__GOAL__. Set out the records from the line containing "Click the rising arrow trend icon" through the line containing "pos(230,405)" as a Markdown table with the columns Row and Line, numbering each row and leaving out blank lines.

----------

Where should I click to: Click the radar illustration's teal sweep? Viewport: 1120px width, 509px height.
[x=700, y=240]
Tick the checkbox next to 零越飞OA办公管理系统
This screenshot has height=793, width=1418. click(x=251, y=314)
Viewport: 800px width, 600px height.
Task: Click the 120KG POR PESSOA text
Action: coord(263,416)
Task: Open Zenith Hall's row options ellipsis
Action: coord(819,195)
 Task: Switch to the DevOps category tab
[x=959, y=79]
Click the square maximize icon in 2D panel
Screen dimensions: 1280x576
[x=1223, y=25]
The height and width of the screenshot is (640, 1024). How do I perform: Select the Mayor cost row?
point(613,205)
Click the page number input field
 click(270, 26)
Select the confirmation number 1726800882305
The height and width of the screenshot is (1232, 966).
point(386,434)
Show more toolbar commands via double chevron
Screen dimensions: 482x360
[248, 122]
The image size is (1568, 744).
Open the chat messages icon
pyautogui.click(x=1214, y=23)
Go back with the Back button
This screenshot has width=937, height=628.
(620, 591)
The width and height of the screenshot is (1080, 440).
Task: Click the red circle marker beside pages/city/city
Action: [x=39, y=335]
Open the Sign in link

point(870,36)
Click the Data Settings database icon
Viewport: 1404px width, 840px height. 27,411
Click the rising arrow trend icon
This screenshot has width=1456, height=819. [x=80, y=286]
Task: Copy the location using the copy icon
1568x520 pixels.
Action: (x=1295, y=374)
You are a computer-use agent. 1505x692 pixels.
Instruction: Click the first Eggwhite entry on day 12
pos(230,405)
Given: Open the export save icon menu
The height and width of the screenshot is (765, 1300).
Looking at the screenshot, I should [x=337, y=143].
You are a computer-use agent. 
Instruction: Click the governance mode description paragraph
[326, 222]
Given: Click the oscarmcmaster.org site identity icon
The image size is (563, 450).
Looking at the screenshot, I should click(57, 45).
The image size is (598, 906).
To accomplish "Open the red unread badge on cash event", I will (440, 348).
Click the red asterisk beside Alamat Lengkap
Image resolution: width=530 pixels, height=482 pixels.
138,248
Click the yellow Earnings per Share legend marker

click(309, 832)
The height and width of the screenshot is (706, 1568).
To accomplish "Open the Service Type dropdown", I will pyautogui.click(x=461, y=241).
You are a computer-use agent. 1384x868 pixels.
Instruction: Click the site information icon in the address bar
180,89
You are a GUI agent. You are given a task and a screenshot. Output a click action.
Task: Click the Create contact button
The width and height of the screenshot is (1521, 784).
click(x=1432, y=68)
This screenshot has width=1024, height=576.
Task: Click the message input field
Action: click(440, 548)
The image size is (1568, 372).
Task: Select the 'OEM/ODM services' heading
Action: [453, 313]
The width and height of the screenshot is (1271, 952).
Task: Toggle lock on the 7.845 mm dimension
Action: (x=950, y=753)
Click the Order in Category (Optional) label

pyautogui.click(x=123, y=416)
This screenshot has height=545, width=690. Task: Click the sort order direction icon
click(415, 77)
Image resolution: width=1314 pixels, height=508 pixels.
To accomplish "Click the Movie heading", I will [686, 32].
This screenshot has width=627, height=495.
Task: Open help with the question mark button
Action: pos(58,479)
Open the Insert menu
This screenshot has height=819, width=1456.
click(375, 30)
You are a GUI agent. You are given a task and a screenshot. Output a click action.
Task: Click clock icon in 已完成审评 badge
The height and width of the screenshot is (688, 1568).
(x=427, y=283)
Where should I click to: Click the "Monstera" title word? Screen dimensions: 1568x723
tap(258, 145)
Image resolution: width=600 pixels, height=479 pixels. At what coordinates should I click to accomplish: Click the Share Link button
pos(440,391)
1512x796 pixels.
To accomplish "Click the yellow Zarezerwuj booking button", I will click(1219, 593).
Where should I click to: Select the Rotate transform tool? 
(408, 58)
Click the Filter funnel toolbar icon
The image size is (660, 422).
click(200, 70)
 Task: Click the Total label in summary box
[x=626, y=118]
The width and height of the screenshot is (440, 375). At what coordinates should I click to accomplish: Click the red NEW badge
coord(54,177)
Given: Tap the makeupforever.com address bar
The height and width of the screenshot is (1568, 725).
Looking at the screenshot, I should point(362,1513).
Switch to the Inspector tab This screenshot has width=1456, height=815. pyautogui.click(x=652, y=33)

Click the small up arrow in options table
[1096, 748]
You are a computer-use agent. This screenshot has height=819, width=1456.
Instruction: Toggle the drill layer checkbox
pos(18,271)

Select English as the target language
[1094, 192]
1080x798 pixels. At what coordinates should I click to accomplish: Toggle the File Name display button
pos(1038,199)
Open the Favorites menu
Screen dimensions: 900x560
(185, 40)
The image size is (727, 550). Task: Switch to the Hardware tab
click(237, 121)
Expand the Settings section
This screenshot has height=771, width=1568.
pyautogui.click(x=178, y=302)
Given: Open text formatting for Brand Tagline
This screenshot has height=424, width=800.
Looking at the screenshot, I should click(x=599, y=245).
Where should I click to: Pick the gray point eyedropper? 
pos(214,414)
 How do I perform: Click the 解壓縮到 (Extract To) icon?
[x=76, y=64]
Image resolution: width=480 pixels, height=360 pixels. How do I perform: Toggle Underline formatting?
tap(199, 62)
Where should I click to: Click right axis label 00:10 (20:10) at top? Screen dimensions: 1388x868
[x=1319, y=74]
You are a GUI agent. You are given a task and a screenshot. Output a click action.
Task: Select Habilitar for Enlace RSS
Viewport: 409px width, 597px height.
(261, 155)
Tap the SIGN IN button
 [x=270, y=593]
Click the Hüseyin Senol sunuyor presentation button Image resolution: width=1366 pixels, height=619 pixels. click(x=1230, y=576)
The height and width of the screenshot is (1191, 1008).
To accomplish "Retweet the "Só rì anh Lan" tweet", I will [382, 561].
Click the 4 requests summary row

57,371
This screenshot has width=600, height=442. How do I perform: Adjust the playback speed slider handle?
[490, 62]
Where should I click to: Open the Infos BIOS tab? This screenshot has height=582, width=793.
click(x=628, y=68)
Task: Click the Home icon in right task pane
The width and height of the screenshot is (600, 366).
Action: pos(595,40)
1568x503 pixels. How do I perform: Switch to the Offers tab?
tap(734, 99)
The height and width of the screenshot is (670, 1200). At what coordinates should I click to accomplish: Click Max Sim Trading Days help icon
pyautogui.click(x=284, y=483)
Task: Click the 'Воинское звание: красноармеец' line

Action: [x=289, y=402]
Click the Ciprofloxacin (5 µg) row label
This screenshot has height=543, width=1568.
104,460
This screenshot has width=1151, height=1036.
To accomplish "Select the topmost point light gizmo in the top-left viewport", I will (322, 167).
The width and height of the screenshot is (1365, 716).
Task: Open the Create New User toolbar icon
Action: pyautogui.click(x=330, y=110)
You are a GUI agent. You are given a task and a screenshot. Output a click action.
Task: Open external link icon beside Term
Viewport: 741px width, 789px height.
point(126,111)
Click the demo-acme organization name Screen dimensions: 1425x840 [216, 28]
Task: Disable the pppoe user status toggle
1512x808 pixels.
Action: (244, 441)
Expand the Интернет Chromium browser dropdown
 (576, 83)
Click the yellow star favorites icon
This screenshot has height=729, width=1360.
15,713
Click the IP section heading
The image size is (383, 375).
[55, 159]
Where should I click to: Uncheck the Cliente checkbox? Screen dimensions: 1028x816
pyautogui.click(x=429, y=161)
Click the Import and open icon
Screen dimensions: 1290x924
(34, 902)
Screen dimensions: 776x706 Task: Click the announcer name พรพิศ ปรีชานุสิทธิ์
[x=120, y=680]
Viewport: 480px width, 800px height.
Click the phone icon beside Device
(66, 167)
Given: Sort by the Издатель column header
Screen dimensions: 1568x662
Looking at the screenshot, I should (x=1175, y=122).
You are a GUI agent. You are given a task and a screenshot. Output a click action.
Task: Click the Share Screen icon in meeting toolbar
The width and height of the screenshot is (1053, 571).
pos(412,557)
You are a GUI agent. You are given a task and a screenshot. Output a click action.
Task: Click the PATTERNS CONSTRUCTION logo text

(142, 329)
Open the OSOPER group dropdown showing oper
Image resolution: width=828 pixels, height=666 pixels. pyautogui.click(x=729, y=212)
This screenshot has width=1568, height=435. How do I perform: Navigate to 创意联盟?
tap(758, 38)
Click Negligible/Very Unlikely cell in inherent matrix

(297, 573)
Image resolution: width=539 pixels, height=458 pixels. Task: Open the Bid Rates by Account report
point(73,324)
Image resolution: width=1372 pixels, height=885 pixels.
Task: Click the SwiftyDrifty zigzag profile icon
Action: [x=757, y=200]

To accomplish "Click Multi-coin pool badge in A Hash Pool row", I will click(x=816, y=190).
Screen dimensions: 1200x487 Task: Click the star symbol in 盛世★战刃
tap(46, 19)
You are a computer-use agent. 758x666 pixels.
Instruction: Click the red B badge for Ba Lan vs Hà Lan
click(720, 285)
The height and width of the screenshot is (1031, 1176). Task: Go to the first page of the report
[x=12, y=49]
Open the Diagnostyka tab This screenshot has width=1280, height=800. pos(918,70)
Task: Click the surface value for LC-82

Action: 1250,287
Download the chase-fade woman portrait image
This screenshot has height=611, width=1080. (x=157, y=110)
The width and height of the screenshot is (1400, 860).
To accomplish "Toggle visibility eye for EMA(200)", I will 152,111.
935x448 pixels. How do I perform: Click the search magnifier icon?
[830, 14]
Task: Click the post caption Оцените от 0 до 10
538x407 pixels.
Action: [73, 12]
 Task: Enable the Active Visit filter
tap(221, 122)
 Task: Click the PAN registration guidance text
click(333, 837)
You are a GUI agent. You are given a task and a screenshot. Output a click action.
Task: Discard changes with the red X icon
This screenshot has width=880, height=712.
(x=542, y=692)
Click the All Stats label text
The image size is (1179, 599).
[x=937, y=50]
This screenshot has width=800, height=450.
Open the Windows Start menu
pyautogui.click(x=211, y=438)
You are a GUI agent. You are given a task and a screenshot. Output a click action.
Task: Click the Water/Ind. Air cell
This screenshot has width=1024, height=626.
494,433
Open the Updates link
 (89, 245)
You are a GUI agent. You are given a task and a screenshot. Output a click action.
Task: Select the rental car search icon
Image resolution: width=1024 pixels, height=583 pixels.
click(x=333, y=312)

----------

__EXERCISE SOLUTION__.
| Row | Line |
|---|---|
| 1 | Click the rising arrow trend icon |
| 2 | This screenshot has width=1456, height=819. [x=80, y=286] |
| 3 | Task: Copy the location using the copy icon |
| 4 | 1568x520 pixels. |
| 5 | Action: (x=1295, y=374) |
| 6 | You are a computer-use agent. 1505x692 pixels. |
| 7 | Instruction: Click the first Eggwhite entry on day 12 |
| 8 | pos(230,405) |